Sen. Collins is first GOP to say she’ll back Jackson for Supreme Court

FILE – Supreme Court nominee Ketanji Brown Jackson meets with Sen. Susan Collins, R-Maine, on Capitol Hill in Washington, March 8, 2022. Collins will vote to confirm Ketanji Brown Jackson, giving Democrats at least one Republican vote and all but assuring that she will become the first Black woman on the Supreme Court. (AP Photo/Carolyn Kaster, File)

Maine Sen. Susan Collins said Wednesday she will vote to confirm Judge Ketanji Brown Jackson, giving Democrats at least one Republican vote and all but assuring that Jackson will become the first Black woman on the Supreme Court.

Collins said in a statement that she met with Jackson a second time after four days of hearings last week and decided that “she possesses the experience, qualifications, and integrity to serve as an Associate Justice on the Supreme Court.”

“I will, therefore, vote to confirm her to this position,” Collins said.

Collins was one of a few Republicans to support Jackson’s lower court nomination last year, and she criticized the partisan approach to Supreme Court nominations in her statement:

“In my view, the role the Constitution clearly assigns to the Senate is to examine the experience, qualifications, and integrity of the nominee.  It is not to assess whether a nominee reflects the ideology of an individual Senator or would rule exactly as an individual Senator would want.
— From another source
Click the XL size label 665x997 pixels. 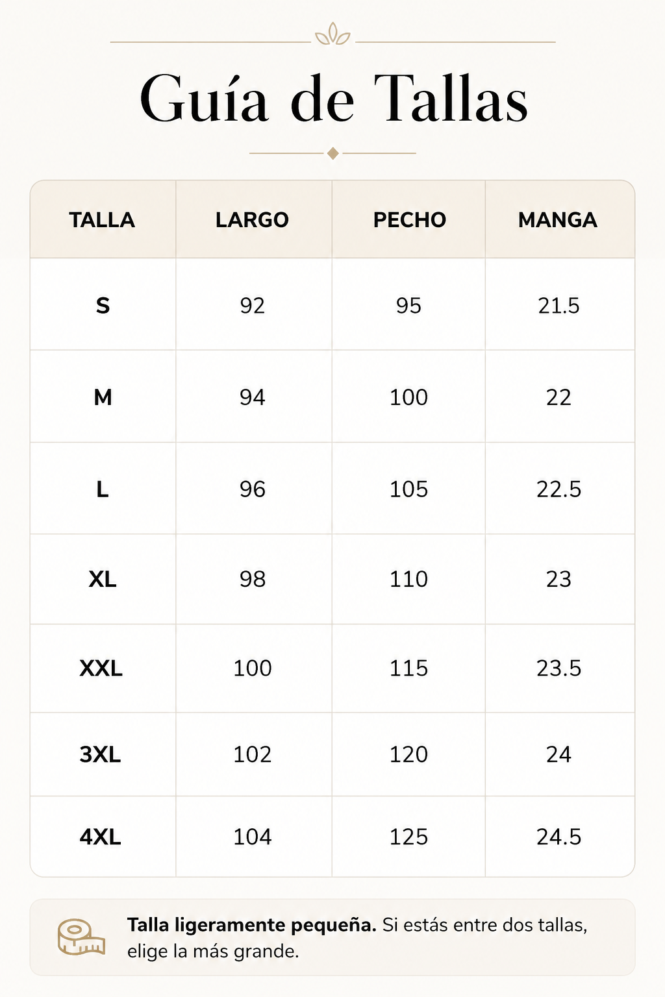tap(103, 579)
Her support gives Democrats at least a one-vote cushion in the 50-50 Senate and likely saves them from having to use Vice President Kamala Harris’ tie-breaking vote to confirm President Joe Biden’s pick. It is expected that all 50 Democrats will support Jackson, though one notable moderate Democrat, Arizona Sen. Kyrsten Sinema, hasn’t yet said how she will vote. Additional swing votes may be Sen. Murkowski and Sen. Romney, though they have yet to announce. Sen. Manchin, a Democrat who votes with the GOP at times, has also announced his support of Judge Jackson.